Letter from Lhasa, number
172. (Simons 2009): Master of War
by
Roberto Abraham Scaruffi
Simons, S., Master of War. Blackwater USA’s Erik Prince
and the Business of War, HarperCollins,
New York, NY, USA, 2009.
(Simons 2009).
Suzanne Simons
“(...) Prince
had relied on persistence and determination to grow Blackwater from little more than a training
facility for military Special Operations and law enforcement personnel into a
billion-dollar powerhouse, with the U.S. government as his largest client. The
company had provided an ever-expanding list of services that included personal protection
of U.S. diplomats in Iraq, security services at fixed locations for some of the
CIA’s most sensitive sites around the world, and airlift support for the
Department of Defense in places like Afghanistan and Pakistan.
“Blackwater
designed and built its own weapons and aircraft, and purchases many, many more.
It has a massive Rolodex of some forty thousand former military and law
enforcement personnel as its beck and call. Prince built a private spy service.
It operated in over a dozen countries. And it is all owned entirely by its
founder Erik Prince.”
(Simons 2009, p. 3-4)
Overall, one
needs connections, political and military connections, in this kind of
businesses. One needs long-term planning, with consequent long-term
investments. War must be invented. One needs a condition of permanent war, as
normality. Differently one may just organize a normal security and bodyguards’
company, not an army with the U.S. government as its main client. The military
needs a condition of at least latent war. Contractors are part of the system
need a condition of at least latent war. Police and security services need
crimes. Soldiers need wars. They must be invented. Differently they remain
unemployed. They must be disbanded.
“In just
ten years, Prince had gone from small business owner to major Washington
powerhouse.”
(Simons 2009, p. 5)
These kinds
of books are brainwashing operations. Somebody pay for them. Somebody takes
care they’ll be sold. Anyway, it is costly to produce them.
“Over the
course of eighteen months, during which be granted more than one hundred hours
of interviews and access to Blackwater’s top offices and facilities around the
world, he gave me the chance to find out.”
(Simons 2009, p. 5)
...to find
out who Price were.
“He
controlled a private army hat could single-handedly win many small wars, Is he
a business genius? A war profiteer? The lucky recipient of a government shell
game? What makes him tick?”
(Simons 2009, p. 5)
Voilà, the
image of a godfather, but on a mega-scale and with previous and permanent
impunity from “the government”! Small godfathers are heads of government’s
parallel militias, who are liquidated just not any more useful or just other
ones are more useful. This is a mega-scale godfather, de facto part of “the government”, a parallel militia formally and
publicly hired from “the government”.

-------------------------

Exercises:
- a) From the Master of War review, extract the passage starting at "It has a massive" and ending at "2009, p. 3-4)".
- b) Continue the Master of War review from the point where it stops.
The rows have no connection to the Master of War review.

[Records from a collection]
-------------------------

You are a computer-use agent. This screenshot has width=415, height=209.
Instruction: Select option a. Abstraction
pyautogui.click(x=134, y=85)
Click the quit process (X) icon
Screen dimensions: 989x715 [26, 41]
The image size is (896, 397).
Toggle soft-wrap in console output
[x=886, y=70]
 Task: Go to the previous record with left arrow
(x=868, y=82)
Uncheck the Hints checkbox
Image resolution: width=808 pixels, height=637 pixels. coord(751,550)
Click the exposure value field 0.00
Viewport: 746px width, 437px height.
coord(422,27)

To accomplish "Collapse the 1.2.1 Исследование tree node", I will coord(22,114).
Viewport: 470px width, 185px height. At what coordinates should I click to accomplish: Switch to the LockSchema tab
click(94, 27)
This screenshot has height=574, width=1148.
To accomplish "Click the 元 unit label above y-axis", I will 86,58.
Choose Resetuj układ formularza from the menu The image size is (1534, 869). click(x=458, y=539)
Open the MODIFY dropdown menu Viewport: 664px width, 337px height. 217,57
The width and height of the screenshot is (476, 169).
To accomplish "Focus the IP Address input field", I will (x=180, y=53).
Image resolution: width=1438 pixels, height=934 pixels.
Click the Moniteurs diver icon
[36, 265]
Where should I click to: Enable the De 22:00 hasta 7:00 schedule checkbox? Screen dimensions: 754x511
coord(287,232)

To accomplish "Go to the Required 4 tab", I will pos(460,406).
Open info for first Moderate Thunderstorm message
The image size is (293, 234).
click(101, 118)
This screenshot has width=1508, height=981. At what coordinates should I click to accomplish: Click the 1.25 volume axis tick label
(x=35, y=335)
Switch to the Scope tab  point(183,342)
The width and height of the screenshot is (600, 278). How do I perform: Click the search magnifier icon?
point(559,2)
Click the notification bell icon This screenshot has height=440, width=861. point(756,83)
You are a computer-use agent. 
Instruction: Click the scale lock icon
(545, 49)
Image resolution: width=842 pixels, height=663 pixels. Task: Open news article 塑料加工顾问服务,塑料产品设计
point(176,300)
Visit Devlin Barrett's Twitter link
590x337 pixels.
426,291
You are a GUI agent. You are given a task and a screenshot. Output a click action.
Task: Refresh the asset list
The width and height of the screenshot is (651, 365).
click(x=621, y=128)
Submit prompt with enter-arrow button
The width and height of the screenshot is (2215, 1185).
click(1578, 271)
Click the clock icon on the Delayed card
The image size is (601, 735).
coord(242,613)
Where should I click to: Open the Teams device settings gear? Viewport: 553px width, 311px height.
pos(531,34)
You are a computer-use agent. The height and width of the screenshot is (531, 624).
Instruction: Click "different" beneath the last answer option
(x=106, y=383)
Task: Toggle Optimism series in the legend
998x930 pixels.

-------------------------

Results in order:
- a)
It has a massive Rolodex of some forty thousand former military and law
enforcement personnel as its beck and call. Prince built a private spy service.
It operated in over a dozen countries. And it is all owned entirely by its
founder Erik Prince.”
(Simons 2009, p. 3-4)

- b)
If you read
critically pages 11-12, the actual image of Erik Prince is of an easily
conditionable conformist or,
simply, the author represented him in that way for making him nice to the
reader. The author wanted to make him heroic. The actual image is of an idiot,
although a brilliant entrepreneur. Perhaps, he is better, considerably better
than his representation in these first pages of (Simons 2009). However,
he resulted to me as said, when reading this early (Simons 2009).
The
immediate progression of the book is really the representation of the perfect
godfather. Erik Prince comes from a very religious family. Or, at least, such
is his representation in (Simons 2009). ...“Conservative
Christians”, real Republicans of the Bush era! In practice, they are corrupted,
degenerate and criminal people but attending Church services and giving generous
contributions to those congregations.
Full of
skills. Attracted from discipline. More than simply attracted. (Simons 2009, p. 16). Repressed more than really disciplined, perhaps. Wanting
to be possessed, perhaps. Very determined, anyway. Not a genius, perhaps (if
one assumes geniuses as creative and, at least in part, undisciplined) but very
determined as a U.S. para-government entrepreneur must be.
Left the
Navy, he wanted to come back to it, while he became concretely interested in
“world politics”, actually in the Iraqi odd war of Bush father, through some
internship by the White House. Etc. Etc.
Perhaps, he
understood that war is just business and, so, real winners are only war
profiteers.
He was
successful in rejoining the Navy.
“Erik retired
as a Navy SEAL and launched himself into a startup business that would allow
him to spend more time at home: he would focus on providing the training
facilities he had wanted during his SEAL career.”
(Simons 2009, p. 44)
“The
Pentagon had spent more than a decade downsizing its force; the reality was
that the war machine just wasn’t as big as it had once been.”
(Simons 2009, p. 69)
The use of
contractors, for a State/government as well as for a company, is a question
either of corruption or of flexibility or of both. One may not or cannot hire,
or rapidly hire, soldiers, but one has the budget for hiring their services
through a private company. War becomes bureaucratised. One cannot rapidly hire and
dismiss soldiers but one can hire the same services through a private company.
Perhaps a private company can rapidly hire soldiers. However, it is probable
that real contracts with government do not contemplate overnight dismissals.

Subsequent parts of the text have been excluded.